Then, 2000 parts by weight of the classified fixing magnetic particles having a size of 5 to 15μ and 60 parts by weight of RB-RL (triiron tetroxide) were charged in a Henschel mixer and stirred at a rotation number of 2000 rpm for 10 minutes while maintaining the interior temperature at 40°C to form a mixture in which a part of triiron tetroxide was embedded in the surfaces of the fixing magnetic particles. The Henschel mixer was then cooled, and 10 parts by weight of Aerosil R972 was added and stirring was conducted at a rotation number of 1000 rpm for 5 minutes to obtain self-chargeable, heat-fixing magnetic toner particles (3).
Densi Copystar MC-20 (electronic copying machine supplied by Mita Industrial Co. Ltd.) which comprised an Se drum and a developing apparatus in which a magnet was rotated and a sleeve was kept stationary (developing apparatus shown in FIG. 3) and in which the ear-cutting clearance was 0.4 mm, the development distance was 0.70 mm and a copy was obtained by transferring a developed toner image on the Se drum onto a copy sheet was used as the copying machine.
At first, 7 g of the earing-promoting particles (c) were uniformly eared on the magnet sleeve, and 160 g of the magnet toner (1) was charged in the hopper and the developing apparatus was set to the copying machine. Thus, the copying operation was carried out continuously to obtain 5000 prints. When the 5000th print was compared with the first print with respect to the image density, fogging of the background and image uniformity, it was found that a good image could be obtained on the 5000th print stably without any change. Incidentally, transfer sheets which had been subjected to the insulating treatment were used. The quantity of the earing-promoting particles on the sleeve was 3 g, and the quantity of the particles of the magnetic toner (1) was 35 g. These quantities were not changed even after 5000 prints had been obtained.
The same copying machine as described in Example 1 was used, and the copying test was carried out while charging 100 g of the magnetic toner 1 in the hopper. At the time of start of the copying operation, the image density, fogging of the background and image uniformity were the same as in Example 1, but when 1000 prints were formed, reduction of the image density took place, and when 1500 prints were formed, the image uniformity was drastically degraded. Namely, low-density parts were observed here and there on the reproduced image, and it was found that the density of earing was locally reduced on the sleeve. It was confirmed that the temperature of the developing sleeve had been elevated to 35°C from 25°C and blocking of the toner particles was caused at the position of the ear-cutting plate. When the toner present in the vicinity of the ear-cutting plate was stirred by a spatula, the earing condition was improved and a print as good as the print obtained at the start of the copying operation was obtained again.

▸ RECORDED INFORMATION:
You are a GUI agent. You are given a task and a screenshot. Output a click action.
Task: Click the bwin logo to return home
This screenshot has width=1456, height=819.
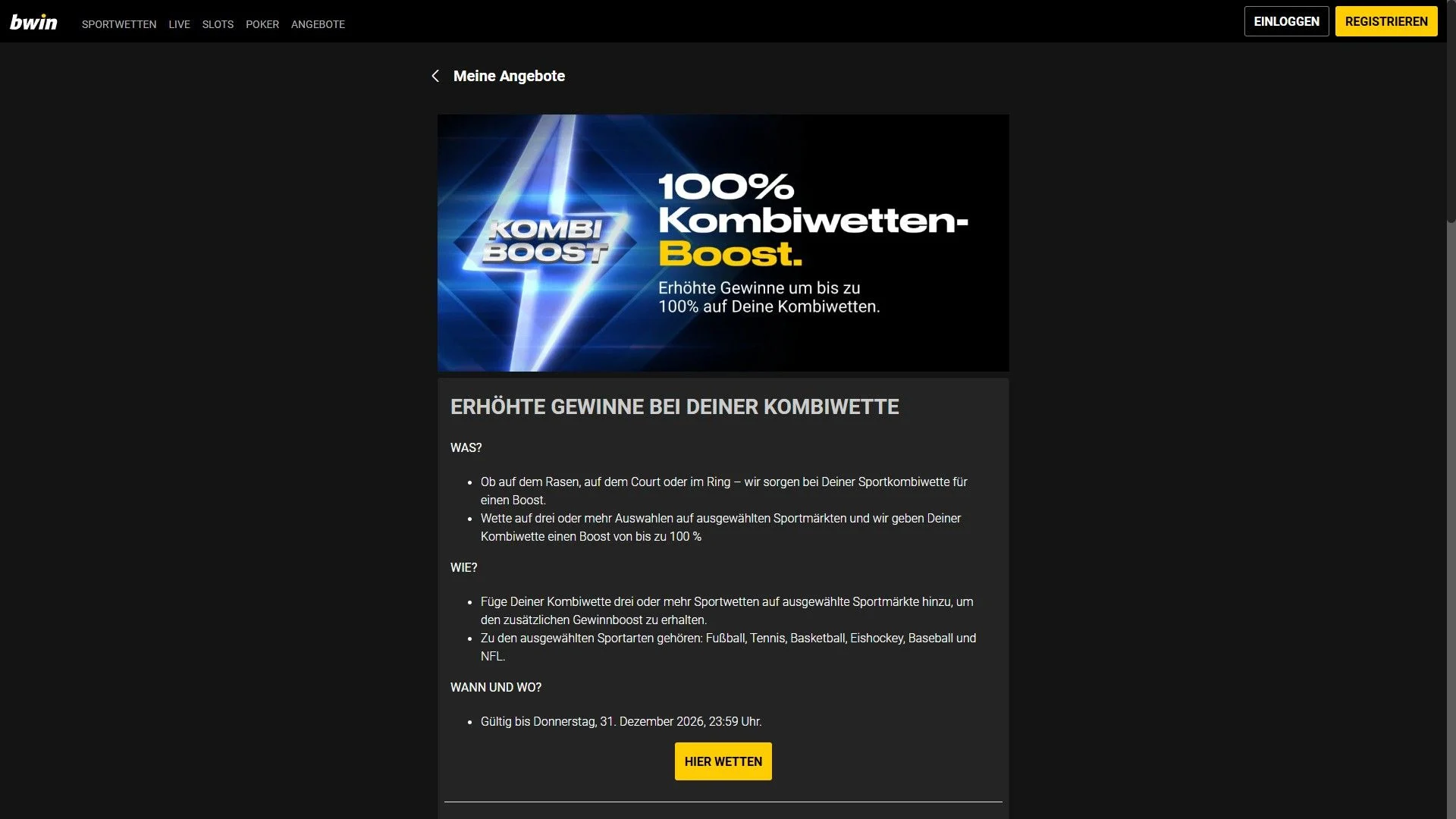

▸ WHAT TO WORK ON:
A. In the magnetic toner passage, what temperature had the developing sleeve reached during the test that used 100 g of toner in the hopper?
B. Please continue the magnetic toner passage from where it stops.

▸ ANSWERS:
A. It had reached 35°C, up from 25°C.

B.
The same copying machine as described in Example 1 was used, and a developing apparatus in which both the magnet and the sleeve were rotated (developing apparatus shown in FIG. 4) was used under such conditions that the ear-cutting clearance was 0.3 mm and the development distance was 0.7 mm. At first, 5 g of the earing-promoting particles (a) were uniformly eared on the magnet sleeve, and 100 g of the magnetic toner (2) was charged in the hopper and the copying operation was carried out continuously to obtain 5000 prints. A plain paper (BM-65 supplied by Daishowa Seishi Kabushiki Kaisha) was used as the transfer sheet.
As in Example 1, the image density, fogging of the background and image uniformity were not changed even after 5000 prints had been obtained.
The quantity of the earing-promoting particles (a) on the sleeve was 2.5 g and the quantity of the magnetic toner (2) on the sleeve was 3 g, and these quantities were not changed even after 5000 prints had been obtained.
In the same manner as described in Example 2, the copying operation was carried out while charging 100 g of the magnetic toner (2) in the hopper.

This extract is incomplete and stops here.